ANNAMARIE VAN DER MERWE: ESG shift — from reporting risks to real impact

South African businesses must move from disclosure to action to ensure resilience, attract investment, and protect the planet.  Picture: 123RF
South African businesses must move from disclosure to action to ensure resilience, attract investment, and protect the planet. Picture: 123RF

SA is likely to make sustainability reporting mandatory for financial institutions, retirement funds, collective investment schemes and large listed companies within the next 18 months. This is therefore a good time to consider how effective environmental, social & governance (ESG) reporting has been in making the world a better place.

The reality is that ESG reporting often allows a company to demonstrate that it is aware of sustainability risks to its balance sheet without taking action that delivers positive real-world impact. We need a new reporting emphasis on the tangible actions a company has taken to improve the environment in which it exists: its impact materiality. Simply put, we need ESG reporting that includes impact.

The business case for sustainability is clear. Businesses cannot thrive on a planet that has run out of water and other natural resources. The common ESG reporting focus on input disclosures is not enough; we need to use sustainability reporting to argue, at executive and board level, for action that truly mitigates the full suite of sustainability risks a business faces. It is, after all, about survival.

Market pressure is rising

But will making ESG reporting compulsory be effective in this concrete manner? That is up for debate. International governance expert Mervyn King points out that corporate misconduct takes place regardless of legislated governance rules. “You cannot legislate for these things. Market and peer pressure is much more effective.”

Businesses cannot thrive on a planet that has run out of water and other natural resources.

The good news is that market pressure on companies to act in more socially and environmentally aware ways is ramping up. Two-thirds (75%) of millennial (aged 29 to 44) and Gen Z (13-28) investors believe investments can address climate change and inequality, according to a report by the Morgan Stanley Institute for Sustainable Investing (2023) and the UBS Investor Watch Report (2022).

These groups are driving surging demand for ESG funds, green bonds and investment products aligned to sustainable development goals. They show preference for impact measurement frameworks such as the SDGs, the UN’s blueprint for peace and prosperity for people and the planet, adopted in 2015. 

The market pressure towards a more impact-focused reporting regime is good news for everyone: the SGD deadline is 2030, and the UN calculated this year that only 17% of the targets are on track to be achieved worldwide. 

Risk awareness drives better governance

Added to the moral imperative of working to ensure our socioeconomic world is sustainable is the fact that to survive in our increasingly volatile, uncertain, complex and ambiguous world, businesses need to be fully aware of all the risks they face — social, economic and environmental — and take tangible action to mitigate them. It is a sound governance tactic in this world, because heightened risk awareness leads to better risk mitigation.

Making sustainability reporting mandatory will give legislative impact to an already growing trend.

Making sustainability reporting mandatory will give legislative impact to an already growing trend. However, there are many different reporting standards, which can be confusing and onerous for businesses to deal with. But there is further good news.

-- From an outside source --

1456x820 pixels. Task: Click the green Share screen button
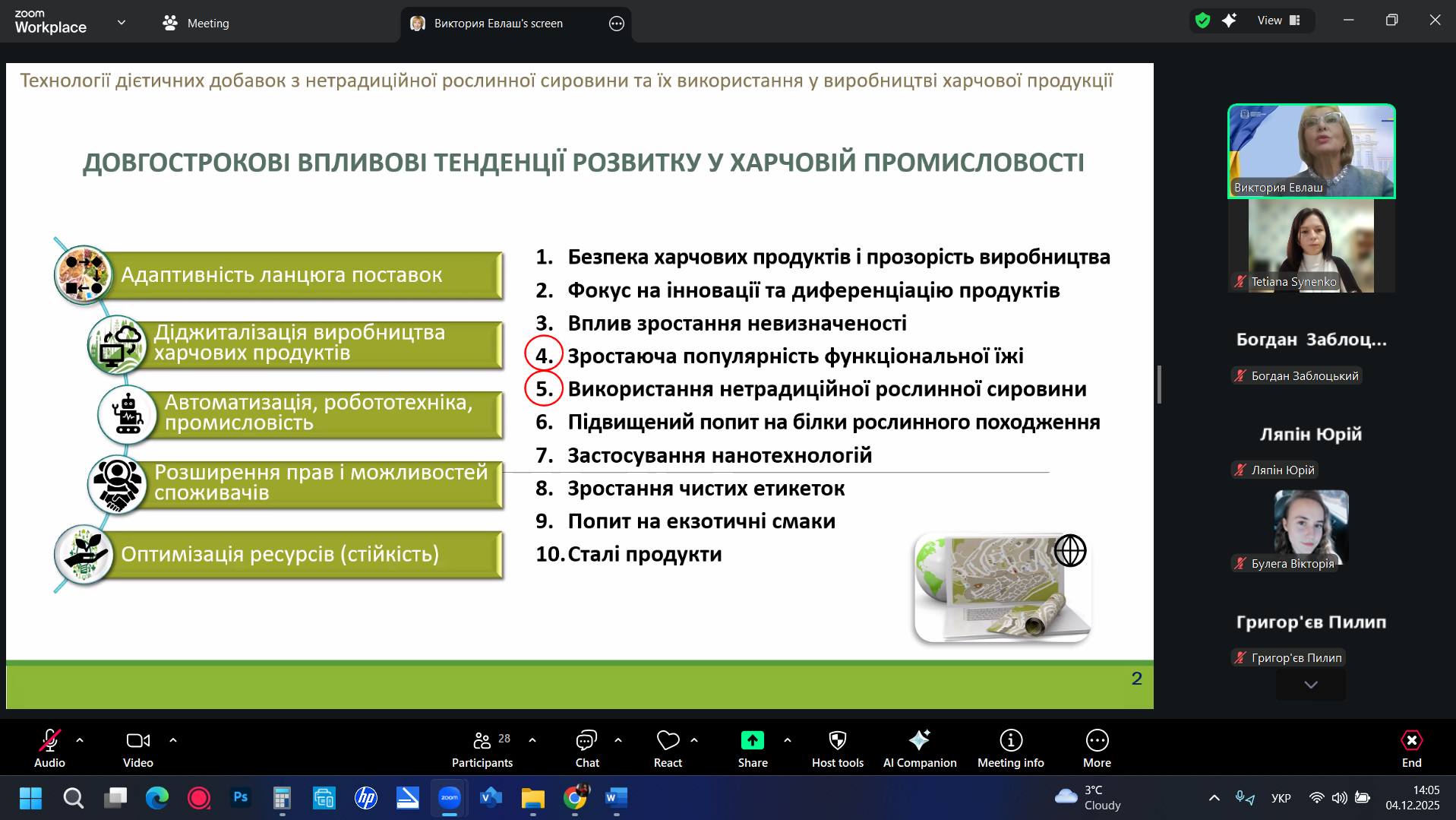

Already key stakeholders, such as the Financial Sector Conduct Authority and the department of trade, industry & competition, are working to formalise reporting requirements and draft an amendment bill proposing ESG reporting obligations.

Meanwhile, the JSE has aligned its disclosure guidance with the International Sustainability Standards Board’s international financial reporting standards. 

The move to make ESG reporting mandatory in SA presents a powerful opportunity. By focusing on real-world impact, which is then reported, businesses can attract investment while also strengthening their own resilience and long-term viability in an increasingly complex and interconnected world.

• Van der Merwe, a long-standing member of the King Committee on Corporate Governance who was involved in writing most of the King reports and a member of the JSE advisory committee, is executive chair at FluidRock Governance Group and serves as a non-executive director of a number of other companies. This article was inspired by presentations delivered at FluidRock’s third annual conference in August.